DR: Als Historiker beschäftigen Sie sich mit Geschichte im Kleinen und Großen. Wenn Sie anhand der Texte und der Vertonung des Albums bewerten sollten, was dieser Ausschnitt aus Ihrer eigenen Vergangenheit an Fundament dafür gelegt hat, wohin Ihre persönliche Reise des Lebens ging: Wäre Alexander von Tuschinski ohne diese Erlebnisse heute ein anderer?
AT: Mit Sicherheit. Ich habe das Gefühl, dass jede Facette, jedes Erlebnis, etwas zum Leben hinzufügt, und ohne all die Erfahrungen wäre sicher einiges anders. Über die Jahre habe ich ab und zu überlegt, ob ich an meiner Vergangenheit etwas ändern würde, wenn ich es könnte, um manch unangenehmes Erlebnis zu vermeiden.
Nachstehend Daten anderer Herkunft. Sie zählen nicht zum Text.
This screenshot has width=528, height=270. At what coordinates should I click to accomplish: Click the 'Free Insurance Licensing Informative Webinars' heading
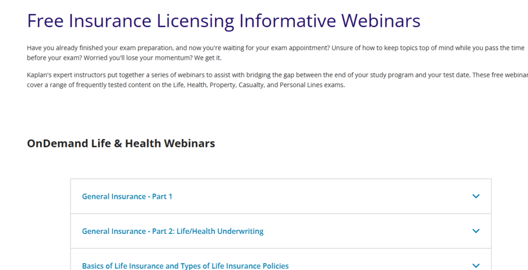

Jedoch bin ich zum Schluss gekommen, dass jedes Erlebnis Bedeutung hatte, und dass vieles Schöne ohne manch Unangenehmes so nicht hätte geschehen können. Daher bin ich insgesamt zufrieden damit, wie es lief, und schaue gerne voran.
DR: Wissen Sie schon, was musikalisch als Nächstes bei Ihnen ansteht, nach diesen beiden Konzeptalben?
AT: Derzeit bin ich viel in Rumänien unterwegs, um für meine Doktorarbeit zu forschen. Bei einigen Aufenthalten in Bukarest wurde ich zu einem neuen Konzeptalbum inspiriert, für das ich schon die meisten Songs geschrieben habe. Der aktuelle Arbeitstitel: „Bucharest Nights“. Es soll voraussichtlich im Herbst erscheinen und wird textlich und musikalisch noch einmal eine ganz andere, sehr intensive Richtung einschlagen.
DR: Sie sind ja auch ein Transporteur von Botschaften, melden sich gesellschaftskritisch zu Wort. Doch welche Nachricht, Vision und Ermutigung soll der Zuhörer aus NEVER ARRIVE mitnehmen?

© A. Tuschinski
AT: Dass das Leben ein Fluss ist, im beständigen Wandel. Es kann immer weitergehen, und auch in dunklen Phasen kann man immer wieder positiv überrascht werden. Zudem hoffe ich, Menschen dazu zu inspirieren, dass sie ihr Leben so gestalten, dass sie selbst damit zufrieden sind und nicht einfach gesellschaftliche Erwartungshaltungen erfüllen, die ihnen vielleicht gar nicht liegen. Das ist mir persönlich sehr wichtig, und ich spreche es sowohl im Album als auch in einigen meiner Filme sowie in meinem Roman „Fetzenleben“ an. Das Album endet mit dem Song „Vienna’s Street“, der zwar einen etwas melancholischen Text hat, aber durch die musikalische Gestaltung sehr hoffnungsvoll ist.
DR: Ich danke Ihnen sehr für die Antworten und wünsche dem Album reißenden Absatz!